YOUR INSTRUCTIONS ▸
Images do not belong in the copy. Set down all the entries exactly.

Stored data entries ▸
**********
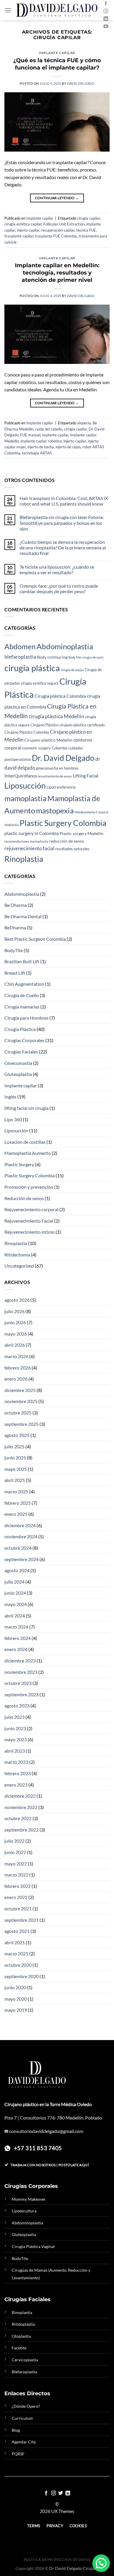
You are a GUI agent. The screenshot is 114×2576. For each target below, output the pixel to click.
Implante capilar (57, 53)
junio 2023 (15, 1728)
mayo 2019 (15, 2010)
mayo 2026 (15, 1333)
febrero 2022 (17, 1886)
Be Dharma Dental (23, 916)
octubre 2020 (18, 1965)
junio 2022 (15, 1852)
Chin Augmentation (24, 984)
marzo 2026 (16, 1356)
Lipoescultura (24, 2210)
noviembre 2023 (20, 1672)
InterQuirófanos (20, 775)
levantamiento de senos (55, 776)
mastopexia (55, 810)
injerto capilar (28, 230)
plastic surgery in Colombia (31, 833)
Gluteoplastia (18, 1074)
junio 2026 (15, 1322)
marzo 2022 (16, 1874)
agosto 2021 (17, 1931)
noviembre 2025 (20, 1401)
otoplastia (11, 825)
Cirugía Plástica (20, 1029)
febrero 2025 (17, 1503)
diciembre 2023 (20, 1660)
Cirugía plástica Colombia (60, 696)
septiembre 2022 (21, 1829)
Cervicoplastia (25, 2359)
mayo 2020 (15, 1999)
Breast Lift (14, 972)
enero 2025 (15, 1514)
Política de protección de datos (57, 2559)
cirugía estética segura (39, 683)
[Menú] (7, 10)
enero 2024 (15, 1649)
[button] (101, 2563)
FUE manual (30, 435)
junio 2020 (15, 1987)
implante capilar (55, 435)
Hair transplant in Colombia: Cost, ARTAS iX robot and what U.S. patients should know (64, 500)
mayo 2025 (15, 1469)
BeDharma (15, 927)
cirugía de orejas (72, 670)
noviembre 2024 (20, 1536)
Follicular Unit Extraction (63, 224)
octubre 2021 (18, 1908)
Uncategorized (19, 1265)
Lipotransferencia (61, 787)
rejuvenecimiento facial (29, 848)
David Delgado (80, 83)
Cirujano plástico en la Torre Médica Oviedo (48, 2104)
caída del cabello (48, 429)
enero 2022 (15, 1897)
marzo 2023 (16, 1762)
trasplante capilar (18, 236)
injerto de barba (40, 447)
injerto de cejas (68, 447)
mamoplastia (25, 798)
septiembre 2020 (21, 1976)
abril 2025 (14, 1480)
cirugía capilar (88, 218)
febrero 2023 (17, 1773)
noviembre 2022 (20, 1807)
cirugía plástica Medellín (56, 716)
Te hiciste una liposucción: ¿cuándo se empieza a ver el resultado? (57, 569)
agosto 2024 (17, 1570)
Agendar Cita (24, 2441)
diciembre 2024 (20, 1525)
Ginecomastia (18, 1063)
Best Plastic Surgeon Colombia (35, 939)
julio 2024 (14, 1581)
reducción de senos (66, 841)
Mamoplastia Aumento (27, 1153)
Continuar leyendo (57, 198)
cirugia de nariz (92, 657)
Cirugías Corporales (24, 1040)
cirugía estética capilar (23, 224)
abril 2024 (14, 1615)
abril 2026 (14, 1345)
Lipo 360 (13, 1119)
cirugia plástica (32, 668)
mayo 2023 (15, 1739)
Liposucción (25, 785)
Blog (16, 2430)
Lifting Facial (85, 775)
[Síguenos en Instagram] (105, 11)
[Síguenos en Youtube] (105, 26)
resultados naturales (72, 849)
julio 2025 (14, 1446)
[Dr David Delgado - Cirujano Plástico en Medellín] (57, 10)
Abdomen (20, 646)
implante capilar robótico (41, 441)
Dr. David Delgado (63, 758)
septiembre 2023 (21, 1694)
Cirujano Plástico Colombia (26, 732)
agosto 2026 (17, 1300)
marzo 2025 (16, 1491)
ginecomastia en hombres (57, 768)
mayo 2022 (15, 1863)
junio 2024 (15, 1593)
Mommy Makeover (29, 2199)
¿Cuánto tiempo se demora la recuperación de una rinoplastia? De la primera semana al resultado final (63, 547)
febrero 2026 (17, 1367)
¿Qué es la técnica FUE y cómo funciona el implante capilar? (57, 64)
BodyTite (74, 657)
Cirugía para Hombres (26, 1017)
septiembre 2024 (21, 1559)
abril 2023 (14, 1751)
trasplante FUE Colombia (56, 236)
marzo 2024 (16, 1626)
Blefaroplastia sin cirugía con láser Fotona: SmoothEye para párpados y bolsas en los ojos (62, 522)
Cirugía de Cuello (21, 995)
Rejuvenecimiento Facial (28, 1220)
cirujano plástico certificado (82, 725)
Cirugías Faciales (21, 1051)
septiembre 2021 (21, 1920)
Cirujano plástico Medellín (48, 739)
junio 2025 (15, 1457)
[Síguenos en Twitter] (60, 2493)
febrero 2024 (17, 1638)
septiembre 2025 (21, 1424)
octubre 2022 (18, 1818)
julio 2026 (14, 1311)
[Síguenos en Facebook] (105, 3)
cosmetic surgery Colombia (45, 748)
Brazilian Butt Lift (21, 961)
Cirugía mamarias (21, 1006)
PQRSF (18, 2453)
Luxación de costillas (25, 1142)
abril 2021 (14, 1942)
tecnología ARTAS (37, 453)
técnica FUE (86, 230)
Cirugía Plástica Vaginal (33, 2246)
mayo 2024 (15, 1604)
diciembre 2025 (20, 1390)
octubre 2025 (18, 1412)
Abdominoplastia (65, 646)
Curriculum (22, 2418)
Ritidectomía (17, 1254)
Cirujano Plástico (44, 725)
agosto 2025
**********
TASK RESULT ▸
You are a GUI agent. The screenshot is 114×2576. For each target below, output the pixel to click.
Implante capilar (57, 53)
junio 2023 (15, 1728)
mayo 2019 (15, 2010)
mayo 2026 (15, 1333)
febrero 2022 (17, 1886)
Be Dharma Dental (23, 916)
octubre 2020 (18, 1965)
junio 2022 (15, 1852)
Chin Augmentation (24, 984)
marzo 2026 (16, 1356)
Lipoescultura (24, 2210)
noviembre 2023 (20, 1672)
InterQuirófanos (20, 775)
levantamiento de senos (55, 776)
mastopexia (55, 810)
injerto capilar (28, 230)
plastic surgery in Colombia (31, 833)
Gluteoplastia (18, 1074)
junio 2026 (15, 1322)
marzo 2022 (16, 1874)
agosto 2021 (17, 1931)
noviembre 2025 (20, 1401)
otoplastia (11, 825)
Cirugía Plástica (20, 1029)
febrero 2025 (17, 1503)
diciembre 2023 (20, 1660)
Cirugía plástica Colombia (60, 696)
septiembre 2022 (21, 1829)
Cervicoplastia (25, 2359)
mayo 2020 (15, 1999)
Breast Lift (14, 972)
enero 2025 (15, 1514)
Política de protección de datos (57, 2559)
cirugía estética segura (39, 683)
[Menú] (7, 10)
enero 2024 (15, 1649)
[button] (101, 2563)
FUE manual (30, 435)
junio 2020 (15, 1987)
implante capilar (55, 435)
Hair transplant in Colombia: Cost, ARTAS iX robot and what U.S. patients should know (64, 500)
mayo 2025 (15, 1469)
BeDharma (15, 927)
cirugía de orejas (72, 670)
noviembre 2024 (20, 1536)
Follicular Unit Extraction (63, 224)
octubre 2021 (18, 1908)
Uncategorized (19, 1265)
Lipotransferencia (61, 787)
rejuvenecimiento facial (29, 848)
David Delgado (80, 83)
Cirujano plástico en la Torre Médica Oviedo (48, 2104)
caída del cabello (48, 429)
enero 2022 (15, 1897)
marzo 2023 (16, 1762)
trasplante capilar (18, 236)
injerto de barba (40, 447)
injerto de cejas (68, 447)
mamoplastia (25, 798)
septiembre 2020 (21, 1976)
abril 2025 (14, 1480)
cirugía capilar (88, 218)
febrero 2023 (17, 1773)
noviembre 2022 (20, 1807)
cirugía plástica Medellín (56, 716)
Te hiciste una liposucción: ¿cuándo se empieza a ver el resultado? (57, 569)
agosto 2024 (17, 1570)
Agendar Cita (24, 2441)
diciembre 2024 (20, 1525)
Ginecomastia (18, 1063)
Best Plastic Surgeon Colombia (35, 939)
julio 2024 (14, 1581)
reducción de senos (66, 841)
Mamoplastia Aumento (27, 1153)
Continuar leyendo (57, 198)
cirugia de nariz (92, 657)
Cirugías Corporales (24, 1040)
cirugía estética capilar (23, 224)
abril 2024 (14, 1615)
abril 2026 (14, 1345)
Lipo 360 (13, 1119)
cirugia plástica (32, 668)
mayo 2023 (15, 1739)
Liposucción (25, 785)
Blog (16, 2430)
Lifting Facial (85, 775)
[Síguenos en Instagram] (105, 11)
[Síguenos en Youtube] (105, 26)
resultados naturales (72, 849)
julio 2025 (14, 1446)
[Dr David Delgado - Cirujano Plástico en Medellín] (57, 10)
Abdomen (20, 646)
implante capilar robótico (41, 441)
Dr. David Delgado (63, 758)
septiembre 2023 (21, 1694)
Cirujano Plástico Colombia (26, 732)
agosto 2026 (17, 1300)
marzo 2025 (16, 1491)
ginecomastia en hombres (57, 768)
mayo 2022 (15, 1863)
junio 2024 (15, 1593)
Mommy Makeover (29, 2199)
¿Cuánto tiempo se demora la recuperación de una rinoplastia? De la primera semana al resultado final (63, 547)
febrero 2026 (17, 1367)
¿Qué es la técnica FUE y cómo funciona el implante capilar? (57, 64)
BodyTite (74, 657)
Cirugía para Hombres (26, 1017)
septiembre 2024 (21, 1559)
abril 2023 (14, 1751)
trasplante FUE Colombia (56, 236)
marzo 2024 (16, 1626)
Blefaroplastia sin cirugía con láser Fotona: SmoothEye para párpados y bolsas en los ojos (62, 522)
Cirugía de Cuello (21, 995)
Rejuvenecimiento Facial (28, 1220)
cirujano plástico certificado (82, 725)
Cirugías Faciales (21, 1051)
septiembre 2021 (21, 1920)
Cirujano plástico Medellín (48, 739)
junio 2025 (15, 1457)
[Síguenos en Twitter] (60, 2493)
febrero 2024 (17, 1638)
septiembre 2025 (21, 1424)
octubre 2022 (18, 1818)
julio 2026 (14, 1311)
[Síguenos en Facebook] (105, 3)
cosmetic surgery Colombia (45, 748)
Brazilian Butt Lift (21, 961)
Cirugía mamarias (21, 1006)
PQRSF (18, 2453)
Luxación de costillas (25, 1142)
abril 2021 (14, 1942)
tecnología ARTAS (37, 453)
técnica FUE (86, 230)
Cirugía Plástica Vaginal (33, 2246)
mayo 2024 (15, 1604)
diciembre 2025 (20, 1390)
octubre 2025 (18, 1412)
Abdominoplastia (65, 646)
Curriculum (22, 2418)
Ritidectomía (17, 1254)
Cirujano Plástico (44, 725)
agosto 2025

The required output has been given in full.